[Seqinr-forum] searching for sequences from Aspergillus nidulans in 'genbank'
Coghlan, Avril
A.Coghlan at ucc.ie
Wed Nov 18 18:45:18 CET 2009
Dear Jean and Simon,
Thank you for your helpful replies.
That is much clearer to me now.
To help figure out why there is a difference between the 2,100 sequences retrieved via acnuc, and the 2,404 sequences retrieved by searching the NCBI website directly, would it be helpful if I printed out the sequences found by both searches for you?
Also, I have several other cases where I find a different number of sequences when I search acnuc using SeqinR, and when I search the NCBI website directly. In some cases, the number of sequences are quite different. I am not sure why they are different, I guess that it is because I don't understand very well which data is stored in ACNUC. Would you mind explaining these cases if I gave you a list of them?
Regards, and thanks,
Avril
-----Original Message-----
From: penel at biomserv.univ-lyon1.fr [mailto:penel at biomserv.univ-lyon1.fr]

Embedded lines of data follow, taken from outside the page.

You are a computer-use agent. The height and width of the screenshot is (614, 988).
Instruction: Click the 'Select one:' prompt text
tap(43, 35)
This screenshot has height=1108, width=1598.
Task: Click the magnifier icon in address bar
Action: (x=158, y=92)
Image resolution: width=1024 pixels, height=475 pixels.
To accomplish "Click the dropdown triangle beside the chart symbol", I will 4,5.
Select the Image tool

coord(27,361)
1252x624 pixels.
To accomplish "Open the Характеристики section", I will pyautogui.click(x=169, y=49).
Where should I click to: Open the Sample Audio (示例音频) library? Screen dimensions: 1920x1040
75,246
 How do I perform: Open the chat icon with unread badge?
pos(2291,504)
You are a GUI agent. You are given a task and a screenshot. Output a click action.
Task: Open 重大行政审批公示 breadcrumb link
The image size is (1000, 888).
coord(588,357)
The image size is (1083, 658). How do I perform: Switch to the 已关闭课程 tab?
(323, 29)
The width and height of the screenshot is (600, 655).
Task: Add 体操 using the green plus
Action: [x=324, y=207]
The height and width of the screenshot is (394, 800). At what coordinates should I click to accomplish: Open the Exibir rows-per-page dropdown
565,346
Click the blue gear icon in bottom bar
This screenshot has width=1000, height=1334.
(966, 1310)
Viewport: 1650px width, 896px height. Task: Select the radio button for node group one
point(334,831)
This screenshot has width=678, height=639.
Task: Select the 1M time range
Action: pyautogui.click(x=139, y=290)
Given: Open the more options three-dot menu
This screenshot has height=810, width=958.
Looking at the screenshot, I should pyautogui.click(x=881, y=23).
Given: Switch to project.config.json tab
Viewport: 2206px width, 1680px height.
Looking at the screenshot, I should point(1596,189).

Sent: 16 November 2009 17:42
To: Jean lobry
Cc: seqinr-forum at r-forge.wu-wien.ac.at; Coghlan, Avril
Subject: Re: [Seqinr-forum] searching for sequences from Aspergillus nidulans in 'genbank'
Dear Avril and Jean,
Jean is right when he says that GenBank is divided in several divisions,
but the EST division is actualy present in GenBank under ACNUC.
(btw, you can selected sequence from a given division in acnuc by using
the keyword "division division_name":
'k=division est' will selec sequences from the EST division).
The case of the differences in number of sequences may be explained by
the following:
when you requested the NCBI with
"Aspergillus nidulans"[ORGN]
you obtain the following line
Found 29119 nucleotide sequences. Nucleotide [12271] EST [16848]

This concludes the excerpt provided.